Drive a 3.5 Coupé today and it is till impressive in a way few other classics can manage, radiating top-drawer build ethos from the moment you put the key in the smooth-acting door lock. Massive and heavy, the doors - complete with power window motors - shut with the dull thunk of intrinsic, solid-hewn quality. Settle back in the wide leather armchairs, sniff the fragrant hides and survey the splendidly baroque facia, expansive slabs of burnt veneer detailed - like the bodywork - with heavy chrome highlights. There is a huge helm spanning 15 inches across and all the info you'll need behind it in a very 1960s instrument cluster.
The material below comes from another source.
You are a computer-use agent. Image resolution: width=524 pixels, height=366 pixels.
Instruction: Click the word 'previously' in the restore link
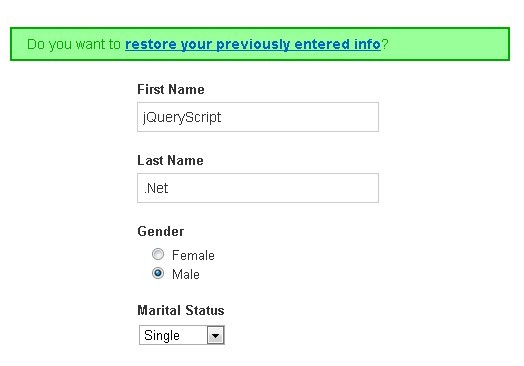(253, 45)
Twist the ignition key and the fuel pump whirrs, priming the electronic injection, and the V8 fires first touch. Acceleration is authoritative rather than ultra-strong, with wholesome unfaltering pull into the 90s and beyond. Few would have been disappointed by such brisk, torquey pick-up in 1970.
It's no sports car this Benz, but far tidier in its handling than the wallowing Cadillac and Lincoln coupés the car was designed to compete with in Beverly Hills. This was a car for mature men (or women) with nothing to prove, drivers more at ease on the crunchy gravel of the golf club drive than pushing their pride and joy to the point of unseemly tyre-screech.
No, the 280 3.5 Coupé is best enjoyed as a dignified grey-templed wafter, side windows lowered for that swish open-plan look, Sinatra crooning on the eight-track as you soak up the quality - from the click of the wiper switch to the well-engineered feel of throttle linkage - and enjoy the firmly damped suspension.
Used as such, it's a fine car: exclusive, handsome, built like an expensive piece of furniture it radiates taste and good-living, if not gut-churning excitement. For that you need to forgo some style, save some money, and buy the ultimate Mercedes boardroom hot rod: a 300SEL 6.3.
The Benz cognoscenti have always known how good the W111 coupés are, seeking out them out long before the trendies adopted the cars in the 1980s; at one time it seemed as if every photographer in Notting Hill owned one. Beautifully built, rare and timelessly handsome the coupé - and its even more sought-after convertible sibling - are fully deserving of classic status. Few post-war Mercs rank higher in the desirability stakes.